### [PROBLEMA PROPOSTO]
Copie por favor, integralmente e sem qualquer alteração, o texto abaixo sobre o impacto da JMJ no turismo.

### [EXCERTO DE TEXTO]
○ ○ ○

Debate: A JMJ e o milagre da multiplicação

Decorrida a Jornada Mundial da Juventude (JMJ), que durante uma semana encheu a capital portuguesa de centenas de milhares de católicos oriundos de todo o mundo, qual o impacto que o evento teve para o sector do Turismo? Para o segmento da hotelaria, o efeito, de um modo geral, talvez não tenha sido tão significativo quanto seria de esperar. Em face das diferentes opções de alojamento escolhidas pelos peregrinos – desde casas de acolhimento a pavilhões, passando por parques de campismo – os grupos hoteleiros com presença em Lisboa, o epicentro do evento, não registaram um volume de reservas muito diferente do habitual nesta altura do ano, pelo menos nas unidades de quatro e cinco estrelas.

O tema marcou o mais recente debate do sector do Turismo, promovido pela Marketeer – e que decorreu poucas semanas antes da JMJ –, onde os responsáveis de algumas das empresas mais relevantes do sector deram conta de um efeito até “contrário”, uma vez que muitas pessoas optaram por “afastar-se” de Lisboa durante essa semana, devido aos elevados preços verificados. «As outras pessoas que não queriam vir para a JMJ, quando foram comprar o bilhete de avião estava três vezes mais caro e os preços dos hotéis também. Então, não vieram», lembram, acrescentando que este efeito nas reservas foi sentido não apenas na primeira semana de Agosto, mas também na segunda.

○ ○ ○

### [REGISTOS DE DADOS]
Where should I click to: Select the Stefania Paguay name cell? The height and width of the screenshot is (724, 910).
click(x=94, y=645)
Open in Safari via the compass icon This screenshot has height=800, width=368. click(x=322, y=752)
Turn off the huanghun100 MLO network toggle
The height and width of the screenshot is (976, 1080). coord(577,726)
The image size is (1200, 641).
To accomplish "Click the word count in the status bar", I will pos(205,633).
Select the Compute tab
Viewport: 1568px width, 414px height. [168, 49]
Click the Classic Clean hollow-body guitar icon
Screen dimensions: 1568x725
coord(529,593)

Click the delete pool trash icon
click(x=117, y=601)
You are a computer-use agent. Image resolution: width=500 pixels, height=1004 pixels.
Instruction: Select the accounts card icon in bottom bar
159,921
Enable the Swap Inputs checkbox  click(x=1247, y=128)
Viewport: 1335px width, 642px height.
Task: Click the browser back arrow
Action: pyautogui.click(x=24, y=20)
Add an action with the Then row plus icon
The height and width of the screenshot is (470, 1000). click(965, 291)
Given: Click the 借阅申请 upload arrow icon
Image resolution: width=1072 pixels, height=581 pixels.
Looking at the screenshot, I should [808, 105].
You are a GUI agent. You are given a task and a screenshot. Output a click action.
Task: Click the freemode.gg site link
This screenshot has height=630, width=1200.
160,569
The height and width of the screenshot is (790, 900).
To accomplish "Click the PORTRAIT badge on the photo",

○ ○ ○

### [RESULTADO DO EXERCÍCIO]
Debate: A JMJ e o milagre da multiplicação

Decorrida a Jornada Mundial da Juventude (JMJ), que durante uma semana encheu a capital portuguesa de centenas de milhares de católicos oriundos de todo o mundo, qual o impacto que o evento teve para o sector do Turismo? Para o segmento da hotelaria, o efeito, de um modo geral, talvez não tenha sido tão significativo quanto seria de esperar. Em face das diferentes opções de alojamento escolhidas pelos peregrinos – desde casas de acolhimento a pavilhões, passando por parques de campismo – os grupos hoteleiros com presença em Lisboa, o epicentro do evento, não registaram um volume de reservas muito diferente do habitual nesta altura do ano, pelo menos nas unidades de quatro e cinco estrelas.

O tema marcou o mais recente debate do sector do Turismo, promovido pela Marketeer – e que decorreu poucas semanas antes da JMJ –, onde os responsáveis de algumas das empresas mais relevantes do sector deram conta de um efeito até “contrário”, uma vez que muitas pessoas optaram por “afastar-se” de Lisboa durante essa semana, devido aos elevados preços verificados. «As outras pessoas que não queriam vir para a JMJ, quando foram comprar o bilhete de avião estava três vezes mais caro e os preços dos hotéis também. Então, não vieram», lembram, acrescentando que este efeito nas reservas foi sentido não apenas na primeira semana de Agosto, mas também na segunda.